There are still many misconceptions about what is Landscape architecture and what landscape architects actually do. Most of them are well justified, as the industry self covers a very wide field of activities, often confusing the general public. People often mix Landscape architects with gardeners, architects or ecology planners. As a professional field, it is badly branded. Landscape architecture maybe even is not one profession, but a spectrum of different fields of work. Quite often in praxis there is very little landscape-ish in what landscape architects actually do. I know for myself that at least 80% of my work could be also defined as urban design. I have built just one project which would loosely fit the category of “modifying large landscapes”. Most of the projects are public, and I have hardly done any gardens. 

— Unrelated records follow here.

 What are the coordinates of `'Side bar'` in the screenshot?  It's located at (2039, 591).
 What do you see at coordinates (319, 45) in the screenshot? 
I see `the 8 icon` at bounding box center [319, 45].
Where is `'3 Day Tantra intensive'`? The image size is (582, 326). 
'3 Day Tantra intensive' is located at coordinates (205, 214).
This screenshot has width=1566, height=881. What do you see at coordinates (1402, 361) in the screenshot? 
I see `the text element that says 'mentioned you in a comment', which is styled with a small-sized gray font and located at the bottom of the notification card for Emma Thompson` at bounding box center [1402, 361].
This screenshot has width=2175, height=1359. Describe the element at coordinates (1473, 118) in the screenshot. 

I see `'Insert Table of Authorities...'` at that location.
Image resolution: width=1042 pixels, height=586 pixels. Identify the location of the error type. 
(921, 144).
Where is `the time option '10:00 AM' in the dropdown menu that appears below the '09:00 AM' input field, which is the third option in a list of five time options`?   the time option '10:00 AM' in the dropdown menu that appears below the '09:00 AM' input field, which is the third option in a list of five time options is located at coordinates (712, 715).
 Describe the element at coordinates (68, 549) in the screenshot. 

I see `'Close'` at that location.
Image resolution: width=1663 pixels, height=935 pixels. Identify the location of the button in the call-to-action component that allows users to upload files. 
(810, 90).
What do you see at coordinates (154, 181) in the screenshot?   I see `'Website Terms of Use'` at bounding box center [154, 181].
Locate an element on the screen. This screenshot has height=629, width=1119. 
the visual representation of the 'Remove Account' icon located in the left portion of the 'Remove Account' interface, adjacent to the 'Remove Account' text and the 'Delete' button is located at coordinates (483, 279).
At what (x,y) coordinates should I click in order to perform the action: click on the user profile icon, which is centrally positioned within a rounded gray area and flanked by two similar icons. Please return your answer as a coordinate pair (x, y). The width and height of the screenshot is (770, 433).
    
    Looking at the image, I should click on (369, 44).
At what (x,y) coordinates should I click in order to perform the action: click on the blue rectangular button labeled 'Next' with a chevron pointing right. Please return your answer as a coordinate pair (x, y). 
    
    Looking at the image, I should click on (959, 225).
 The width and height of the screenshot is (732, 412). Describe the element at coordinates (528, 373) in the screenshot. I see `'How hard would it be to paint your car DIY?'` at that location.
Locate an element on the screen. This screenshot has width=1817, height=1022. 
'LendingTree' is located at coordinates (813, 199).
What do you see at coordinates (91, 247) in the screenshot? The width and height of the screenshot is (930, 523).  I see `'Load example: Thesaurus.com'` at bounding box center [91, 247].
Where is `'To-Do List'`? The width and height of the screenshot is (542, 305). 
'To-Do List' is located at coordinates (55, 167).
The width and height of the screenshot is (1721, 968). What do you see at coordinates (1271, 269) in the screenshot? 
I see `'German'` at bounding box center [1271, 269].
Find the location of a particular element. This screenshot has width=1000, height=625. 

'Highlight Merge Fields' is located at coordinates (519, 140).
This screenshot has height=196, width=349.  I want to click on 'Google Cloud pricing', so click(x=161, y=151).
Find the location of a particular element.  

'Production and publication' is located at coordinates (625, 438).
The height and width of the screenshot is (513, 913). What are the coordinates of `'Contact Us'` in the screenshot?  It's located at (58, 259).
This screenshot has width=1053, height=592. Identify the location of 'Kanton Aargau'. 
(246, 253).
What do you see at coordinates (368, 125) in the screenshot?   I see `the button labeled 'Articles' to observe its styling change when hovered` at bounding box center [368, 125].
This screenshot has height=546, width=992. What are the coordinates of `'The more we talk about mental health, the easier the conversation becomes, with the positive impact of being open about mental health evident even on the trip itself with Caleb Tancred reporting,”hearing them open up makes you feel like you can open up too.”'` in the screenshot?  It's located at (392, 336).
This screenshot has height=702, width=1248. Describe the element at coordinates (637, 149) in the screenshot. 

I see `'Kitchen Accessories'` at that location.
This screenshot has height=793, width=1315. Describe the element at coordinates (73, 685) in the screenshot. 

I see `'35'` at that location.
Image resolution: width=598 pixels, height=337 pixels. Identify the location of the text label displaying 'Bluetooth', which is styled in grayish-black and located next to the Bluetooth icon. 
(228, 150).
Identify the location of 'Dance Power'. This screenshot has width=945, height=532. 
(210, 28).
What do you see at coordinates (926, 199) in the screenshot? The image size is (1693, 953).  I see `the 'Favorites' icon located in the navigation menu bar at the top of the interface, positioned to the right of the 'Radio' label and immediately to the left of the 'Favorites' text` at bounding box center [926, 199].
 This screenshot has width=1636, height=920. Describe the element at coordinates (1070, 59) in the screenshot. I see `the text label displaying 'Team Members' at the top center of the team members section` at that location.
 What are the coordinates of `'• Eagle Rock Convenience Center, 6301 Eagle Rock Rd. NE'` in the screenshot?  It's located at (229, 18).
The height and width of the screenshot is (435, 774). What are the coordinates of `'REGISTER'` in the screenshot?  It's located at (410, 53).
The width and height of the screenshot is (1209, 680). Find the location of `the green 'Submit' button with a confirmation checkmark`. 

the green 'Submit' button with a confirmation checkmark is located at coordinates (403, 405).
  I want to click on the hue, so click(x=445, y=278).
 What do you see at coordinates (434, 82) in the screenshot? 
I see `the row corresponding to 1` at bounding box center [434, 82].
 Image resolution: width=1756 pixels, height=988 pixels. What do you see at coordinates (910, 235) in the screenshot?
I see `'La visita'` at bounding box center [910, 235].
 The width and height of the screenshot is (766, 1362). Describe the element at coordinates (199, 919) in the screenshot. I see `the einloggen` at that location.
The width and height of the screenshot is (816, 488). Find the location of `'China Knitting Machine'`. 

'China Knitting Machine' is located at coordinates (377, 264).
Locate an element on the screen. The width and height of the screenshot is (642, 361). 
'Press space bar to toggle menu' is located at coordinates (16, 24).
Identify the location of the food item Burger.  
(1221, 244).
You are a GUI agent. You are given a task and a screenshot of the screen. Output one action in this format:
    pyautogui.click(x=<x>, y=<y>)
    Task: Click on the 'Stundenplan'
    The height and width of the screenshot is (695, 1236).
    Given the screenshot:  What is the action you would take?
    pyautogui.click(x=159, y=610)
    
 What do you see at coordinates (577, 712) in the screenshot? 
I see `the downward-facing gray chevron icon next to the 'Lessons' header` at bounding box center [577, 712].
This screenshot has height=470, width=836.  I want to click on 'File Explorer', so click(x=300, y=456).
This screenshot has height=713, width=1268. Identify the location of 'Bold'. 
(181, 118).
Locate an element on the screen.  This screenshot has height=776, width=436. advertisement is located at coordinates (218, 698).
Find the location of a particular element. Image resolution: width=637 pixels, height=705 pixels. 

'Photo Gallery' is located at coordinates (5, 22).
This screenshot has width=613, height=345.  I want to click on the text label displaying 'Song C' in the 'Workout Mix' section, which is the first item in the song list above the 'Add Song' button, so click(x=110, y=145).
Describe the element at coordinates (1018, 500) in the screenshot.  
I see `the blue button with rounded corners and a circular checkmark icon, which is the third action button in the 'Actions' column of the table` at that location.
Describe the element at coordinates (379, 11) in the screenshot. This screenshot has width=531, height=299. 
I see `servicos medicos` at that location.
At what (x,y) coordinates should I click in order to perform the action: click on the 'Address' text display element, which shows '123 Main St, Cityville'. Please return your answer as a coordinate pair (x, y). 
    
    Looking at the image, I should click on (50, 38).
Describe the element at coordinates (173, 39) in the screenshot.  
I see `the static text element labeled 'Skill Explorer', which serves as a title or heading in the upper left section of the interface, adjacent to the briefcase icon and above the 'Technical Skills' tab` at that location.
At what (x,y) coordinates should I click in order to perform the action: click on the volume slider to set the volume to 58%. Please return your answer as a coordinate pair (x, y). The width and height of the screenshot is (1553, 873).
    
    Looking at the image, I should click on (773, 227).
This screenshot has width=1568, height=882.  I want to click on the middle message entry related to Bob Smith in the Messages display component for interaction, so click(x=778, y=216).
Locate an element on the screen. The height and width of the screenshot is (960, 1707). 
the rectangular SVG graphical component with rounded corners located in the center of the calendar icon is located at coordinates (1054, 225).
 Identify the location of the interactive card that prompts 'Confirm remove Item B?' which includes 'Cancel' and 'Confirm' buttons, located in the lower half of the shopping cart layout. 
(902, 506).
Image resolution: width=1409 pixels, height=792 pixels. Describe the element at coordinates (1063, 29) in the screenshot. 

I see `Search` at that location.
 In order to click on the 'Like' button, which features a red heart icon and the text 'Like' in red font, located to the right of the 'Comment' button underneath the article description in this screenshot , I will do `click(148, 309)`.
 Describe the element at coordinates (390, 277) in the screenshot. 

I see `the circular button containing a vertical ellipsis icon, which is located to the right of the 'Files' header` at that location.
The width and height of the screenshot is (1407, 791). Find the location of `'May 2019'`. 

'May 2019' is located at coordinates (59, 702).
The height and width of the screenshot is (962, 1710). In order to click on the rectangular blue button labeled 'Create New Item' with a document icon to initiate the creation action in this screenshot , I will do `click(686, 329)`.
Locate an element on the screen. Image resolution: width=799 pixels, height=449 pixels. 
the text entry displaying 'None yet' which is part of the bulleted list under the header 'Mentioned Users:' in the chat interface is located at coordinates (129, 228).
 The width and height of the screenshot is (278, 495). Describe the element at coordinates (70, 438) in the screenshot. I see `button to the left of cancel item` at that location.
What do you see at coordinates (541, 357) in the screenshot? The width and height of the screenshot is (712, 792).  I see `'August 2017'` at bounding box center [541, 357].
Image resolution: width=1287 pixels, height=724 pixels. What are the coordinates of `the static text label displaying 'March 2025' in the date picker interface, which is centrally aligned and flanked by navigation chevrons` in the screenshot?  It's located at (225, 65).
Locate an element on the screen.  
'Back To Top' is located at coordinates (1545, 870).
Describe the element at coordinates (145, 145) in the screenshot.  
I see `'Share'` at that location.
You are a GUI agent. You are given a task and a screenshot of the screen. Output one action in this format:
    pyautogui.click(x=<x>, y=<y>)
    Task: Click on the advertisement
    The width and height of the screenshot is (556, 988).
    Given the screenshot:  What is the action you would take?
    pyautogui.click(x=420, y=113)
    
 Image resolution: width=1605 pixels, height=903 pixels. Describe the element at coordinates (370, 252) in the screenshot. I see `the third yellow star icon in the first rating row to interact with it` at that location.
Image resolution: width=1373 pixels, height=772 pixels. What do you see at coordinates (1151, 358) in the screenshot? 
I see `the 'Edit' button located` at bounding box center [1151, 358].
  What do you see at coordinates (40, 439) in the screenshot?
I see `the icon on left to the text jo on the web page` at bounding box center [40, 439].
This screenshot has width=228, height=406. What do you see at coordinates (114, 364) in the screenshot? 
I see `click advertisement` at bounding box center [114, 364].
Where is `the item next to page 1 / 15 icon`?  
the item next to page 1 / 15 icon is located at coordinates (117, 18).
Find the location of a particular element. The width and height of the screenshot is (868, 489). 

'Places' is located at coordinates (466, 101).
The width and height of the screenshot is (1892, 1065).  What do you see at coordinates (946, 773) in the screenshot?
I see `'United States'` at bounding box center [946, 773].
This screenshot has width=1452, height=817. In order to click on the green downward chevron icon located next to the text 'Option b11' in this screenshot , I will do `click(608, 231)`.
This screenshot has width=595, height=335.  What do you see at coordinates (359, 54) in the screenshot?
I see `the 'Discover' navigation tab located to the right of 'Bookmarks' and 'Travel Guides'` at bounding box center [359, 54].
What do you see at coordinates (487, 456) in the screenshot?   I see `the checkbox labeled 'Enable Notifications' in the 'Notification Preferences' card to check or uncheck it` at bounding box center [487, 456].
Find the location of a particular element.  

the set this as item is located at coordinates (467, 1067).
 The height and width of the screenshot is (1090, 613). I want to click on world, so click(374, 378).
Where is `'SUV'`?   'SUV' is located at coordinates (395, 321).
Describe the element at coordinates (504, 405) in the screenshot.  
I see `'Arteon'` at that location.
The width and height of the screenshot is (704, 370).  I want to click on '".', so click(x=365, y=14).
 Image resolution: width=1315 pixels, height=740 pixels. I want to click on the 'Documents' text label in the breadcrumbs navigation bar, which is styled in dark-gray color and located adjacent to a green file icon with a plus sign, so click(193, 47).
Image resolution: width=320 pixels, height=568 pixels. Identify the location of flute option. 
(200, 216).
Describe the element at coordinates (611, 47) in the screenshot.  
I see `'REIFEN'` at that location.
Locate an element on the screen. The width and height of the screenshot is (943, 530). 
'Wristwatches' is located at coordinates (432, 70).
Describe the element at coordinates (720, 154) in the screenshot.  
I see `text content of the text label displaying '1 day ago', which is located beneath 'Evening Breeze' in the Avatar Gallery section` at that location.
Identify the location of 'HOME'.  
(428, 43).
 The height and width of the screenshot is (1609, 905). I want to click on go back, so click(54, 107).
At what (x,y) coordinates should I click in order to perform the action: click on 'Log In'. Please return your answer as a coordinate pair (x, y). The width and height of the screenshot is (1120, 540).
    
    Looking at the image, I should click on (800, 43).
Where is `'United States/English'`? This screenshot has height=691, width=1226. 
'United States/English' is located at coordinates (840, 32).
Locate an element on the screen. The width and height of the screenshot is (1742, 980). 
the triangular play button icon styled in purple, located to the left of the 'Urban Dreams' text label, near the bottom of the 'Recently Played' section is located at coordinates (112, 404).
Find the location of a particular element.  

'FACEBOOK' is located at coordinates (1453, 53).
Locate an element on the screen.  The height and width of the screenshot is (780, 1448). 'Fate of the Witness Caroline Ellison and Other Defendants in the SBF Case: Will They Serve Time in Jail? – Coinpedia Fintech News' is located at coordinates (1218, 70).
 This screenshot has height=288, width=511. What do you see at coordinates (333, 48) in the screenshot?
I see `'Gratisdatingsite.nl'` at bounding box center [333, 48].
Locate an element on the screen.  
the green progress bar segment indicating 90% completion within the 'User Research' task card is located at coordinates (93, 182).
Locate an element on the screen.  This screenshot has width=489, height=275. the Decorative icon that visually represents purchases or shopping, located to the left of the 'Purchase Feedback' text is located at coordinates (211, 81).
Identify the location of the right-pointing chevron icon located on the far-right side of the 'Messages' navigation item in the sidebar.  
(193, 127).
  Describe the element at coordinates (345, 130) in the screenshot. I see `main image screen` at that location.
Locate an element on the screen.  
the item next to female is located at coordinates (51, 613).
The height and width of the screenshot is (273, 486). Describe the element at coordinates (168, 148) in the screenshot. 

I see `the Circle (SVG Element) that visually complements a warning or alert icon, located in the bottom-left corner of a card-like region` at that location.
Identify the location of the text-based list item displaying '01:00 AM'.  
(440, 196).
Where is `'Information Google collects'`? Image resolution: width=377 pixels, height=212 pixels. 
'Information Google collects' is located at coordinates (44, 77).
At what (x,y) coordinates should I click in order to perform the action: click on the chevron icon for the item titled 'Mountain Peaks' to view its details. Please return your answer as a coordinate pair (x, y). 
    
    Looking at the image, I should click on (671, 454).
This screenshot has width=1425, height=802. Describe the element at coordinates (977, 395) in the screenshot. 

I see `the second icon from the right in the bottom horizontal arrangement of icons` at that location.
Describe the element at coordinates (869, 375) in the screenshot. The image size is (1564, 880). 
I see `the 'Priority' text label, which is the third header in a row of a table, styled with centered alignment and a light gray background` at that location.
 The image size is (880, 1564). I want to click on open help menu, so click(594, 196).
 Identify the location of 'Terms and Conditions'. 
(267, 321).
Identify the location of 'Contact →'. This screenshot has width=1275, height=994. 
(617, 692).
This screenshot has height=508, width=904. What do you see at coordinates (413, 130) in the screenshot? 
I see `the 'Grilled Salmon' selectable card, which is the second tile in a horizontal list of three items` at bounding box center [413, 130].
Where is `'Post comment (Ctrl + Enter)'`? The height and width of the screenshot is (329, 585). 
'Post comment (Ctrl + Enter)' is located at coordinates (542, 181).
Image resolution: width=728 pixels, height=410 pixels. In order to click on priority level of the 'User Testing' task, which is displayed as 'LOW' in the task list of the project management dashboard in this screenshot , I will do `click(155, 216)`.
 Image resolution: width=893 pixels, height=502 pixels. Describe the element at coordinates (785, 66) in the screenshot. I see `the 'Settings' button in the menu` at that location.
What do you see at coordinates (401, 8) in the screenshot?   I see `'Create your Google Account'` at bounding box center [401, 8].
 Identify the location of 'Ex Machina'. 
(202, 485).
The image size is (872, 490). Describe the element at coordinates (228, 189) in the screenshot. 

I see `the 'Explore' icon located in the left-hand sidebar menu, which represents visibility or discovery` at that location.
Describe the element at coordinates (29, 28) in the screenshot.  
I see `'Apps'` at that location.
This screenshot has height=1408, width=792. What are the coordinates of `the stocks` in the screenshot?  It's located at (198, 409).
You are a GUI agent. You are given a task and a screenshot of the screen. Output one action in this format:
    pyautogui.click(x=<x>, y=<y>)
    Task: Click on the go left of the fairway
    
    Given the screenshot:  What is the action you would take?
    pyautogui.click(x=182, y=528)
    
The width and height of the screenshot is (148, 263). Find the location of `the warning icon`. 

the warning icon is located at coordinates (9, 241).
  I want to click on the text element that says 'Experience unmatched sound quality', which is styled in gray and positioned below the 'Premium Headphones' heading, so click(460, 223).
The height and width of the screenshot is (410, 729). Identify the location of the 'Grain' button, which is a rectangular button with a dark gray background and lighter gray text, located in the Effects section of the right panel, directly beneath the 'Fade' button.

Let’s try to look at the profession from far away. Let’s try to see if there is a way to organise the fields of of work of landscape architects. There are many, as mentioned before, and I arranged them along three axes: the

  1. According to the level of design
  2. According to the projects scale
  3. According to the closeness to architecture

We can project them on a chart. I have united the design-technology axis with the architecture-nature axis, as they are very similar (maybe they are even the same thing).

la-mapping

1. Design ←→technology

Different project demand different levels of design input on one side, and technological/botanical on the other. Some projects are pure exercises in design and have very little technological/botanical input, such as public space renovations. A renovation of a public square demands a lot of cultural (creative) input, but little technology is involved. On the other side of the spectrum are, for example, green roofs. It is a pure technological exercise with almost no design involved.

2. small ←→ large scale

Project can extend from the smallest gardens up to landscape planning plans for entire regions. I think it is self-explanatory.

3. architecture ←→natural sciences

Sometimes landscape architects have to function as architects for the exterior space – they have to collaborate in order to create a common concept for the building and its exteriors. They share the mindset, the materials, the tools, and in a sense then landscape architects function as architects. When working on more ecological-oriented projects, they collaborate with people from completely other disciplines: ecologists, botanists, etc. Architectural concepts very quickly do not play an important role anymore. The design principles change to follow the natural laws, not anymore the cultural concepts.

It is quite clear that the spectrum of work is wide. Landscape architects have to severely and constantly adjust their mindsets, depending on the type of projects they are working on. Brian Davids and Thomas Oles discuss that this broadness of the industry makes the naming of the industry, well, wrong. They see the mayor problem that the industry self has changed so much in the last decades that the, in a sense, its archaic naming simply cannot cover cover all the  new fields of work anymore. as they say:

The metaphor of landscape-as-architecture is historical, not ontological. It was made, and it can be remade or unmade to meet new demands and new realities.

Maybe it would be the time to think of abandoning the landscape prefix all together and substitute it with something different. Maybe something like ‘exterior’, ‘urban’, or ‘environmental’. Maybe we should even discuss the possibility of naming different sub-fields with different names, to say environmental architecture, urban landscaping, maybe even botanical landscape design.

how would mapping of the architecture industry look like?